The Design Impact of Multiple Dispatch

As the core paradigm of Julia

@StefanKarpinski presented at Strange Loop on September 19, 2013

What is Multiple Dispatch?

  • dynamic — based on actual run-time type, not static type
  • mulitple — based on all arguments, not just the receiver

Tends to be written as function application:

  • f(a,b,c) ⟸ LIKE THIS
  • a.f(b,c) ⟸ NOT THIS

Multiple Dispatch ≠ Method Overloading

In Java or C++ you can provide these virtual methods:

Parent this: f(Parent that)
Parent this: f(Child  that)
Child  this: f(Parent that)
Child  this: f(Child  that)

Dispatched on this but not on that

  • can dispatch on both using the double dispatch pattern

However, quoting Double Dispatch is a Code Smell:

The presence of Double Dispatch generally means that each type in a hierarchy has special handling code within another hierarchy of types.
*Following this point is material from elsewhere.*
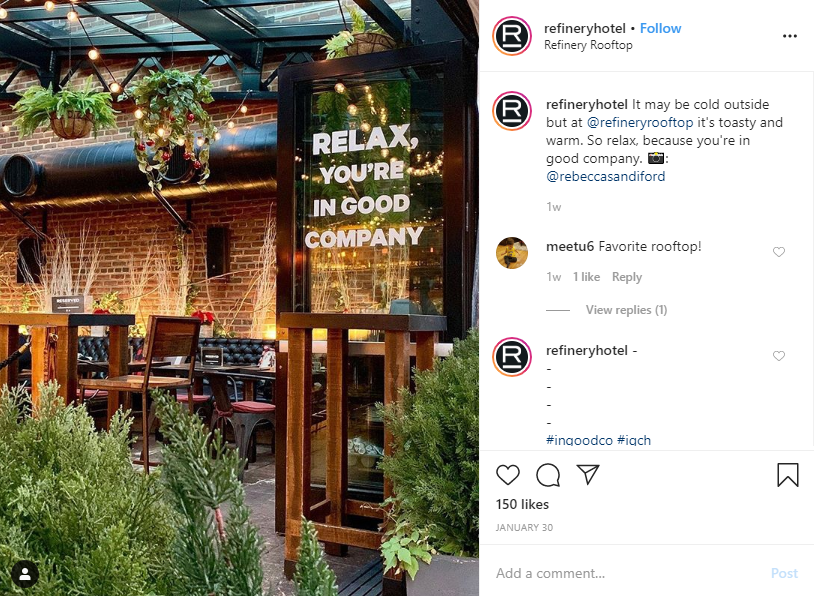Open the Refinery Rooftop location
This screenshot has width=814, height=596.
click(x=588, y=45)
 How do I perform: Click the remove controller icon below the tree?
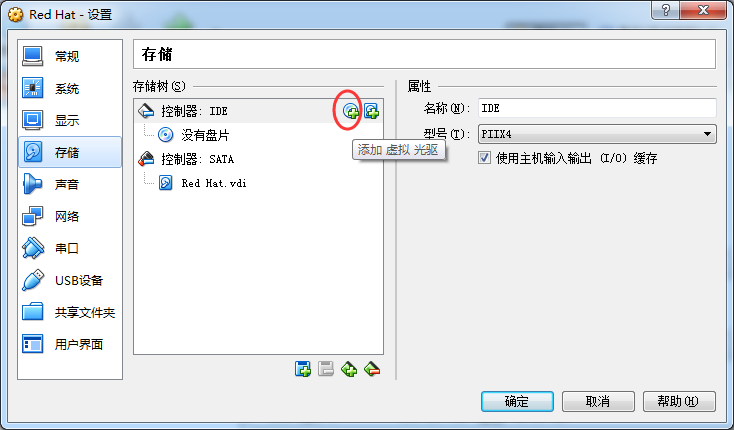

This approach to representing variant behavior leads to code that is less resilient to future changes as well as being more difficult to extend.

Something smells, but it's not necessarily the double dispatch

  • double dispatch is only a code smell in single dispatch languages

Multiple Dispatch in Julia

Basic dispatch:

In [1]:
f(a::Any, b) = "fallback"
f(a::Number, b::Number) = "a and b are both numbers"
f(a::Number, b) = "a is a number"
f(a, b::Number) = "b is a number"
f(a::Integer, b::Integer) = "a and b are both integers"
Out[1]:
f (generic function with 5 methods)
In [2]:
f(1.5,2)
Out[2]:
"a and b are both numbers"
In [3]:
f(1,"bar")
Out[3]:
"a is a number"
In [4]:
f(1,2)
Out[4]:
"a and b are both integers"
In [5]:
f("foo",[1,2])
Out[5]:
"fallback"

"Diagonal" dispatch:

In [6]:
f{T<:Number}(a::T, b::T) = "a and b are both $(T)s"
Out[6]:
f (generic function with 6 methods)
In [7]:
f(big(1.5),big(2.5))
Out[7]:
"a and b are both BigFloats"
In [8]:
f(big(1),big(2)) #<== integer rule is more specific
Out[8]:
"a and b are both integers"
In [9]:
f("foo","bar") #<== still doesn't apply to non-numbers
Out[9]:
"fallback"

Varargs methods:

In [10]:
f(args::Number...) = "$(length(args))-ary heterogeneous call"
f{T<:Number}(args::T...) = "$(length(args))-ary homogeneous call"
Out[10]:
f (generic function with 8 methods)
In [11]:
f(1)
Out[11]:
"1-ary homogeneous call"
In [12]:
f(1,2,3)
Out[12]:
"3-ary homogeneous call"
In [13]:
f(1,1.5,2)
Out[13]:
"3-ary heterogeneous call"
In [14]:
f() #==> why is it heterogeneous not homogeneous?
Out[14]:
"0-ary heterogeneous call"
In [15]:
f(1,2) #<== previous 2-arg method is more specific
Out[15]:
"a and b are both integers"
In [16]:
f("foo") #<== doesn't apply to non-numbers
no method f(ASCIIString,)
at In[16]:1

Multiple Dispatch in Ruby

Arithmetic operators:

Number + Number    | String + String  | Array + Array
Number - Number    | Time - Time      | Time - Number     | Array - Array
Number * Number    | Array * Integer  | Array * String    | String * Integer
Integer << Integer | String << String | String << Integer

Arrays, Hashes & Strings:

(Array|Hash).fetch(index,default|block)
(Array|Hash).new(object|block) | String.new(string)
(Array|Hash)[int|range]        | String[int|range|regex|string]
(Array|Hash)[int|range]=       | String[int|range|regex|string]=
Array.slice(int|range)         | String.slice(int|range|regex|string)
Array.slice!(int|range)        | String.slice!(int|range|regex|string)

Just Strings:

String.index(string|int|regex)
String.rindex(string|int|regex)
String.sub(pattern,replacement|block)
String.sub!(pattern,replacement|block)
String.gsub(pattern,replacement|block)
String.gsub!(pattern,replacement|block)

Multiple Dispatch in English

Related meanings:

"she goes (home|away)"     go(subj::Noun, where::PlaceAdverb)
"it went (wrong|well)"     go(subj::Noun, how::MannerAdverb)

Default arguments:

"go (home|away|well)"      go(adv::Adverb) = go(Person("addressee"), adv)
"he goes"                  go(subj::Noun)  = go(subj, PlaceAdverb("somewhere"))
"go"                       go()            = go(PlaceAdverb("somewhere"))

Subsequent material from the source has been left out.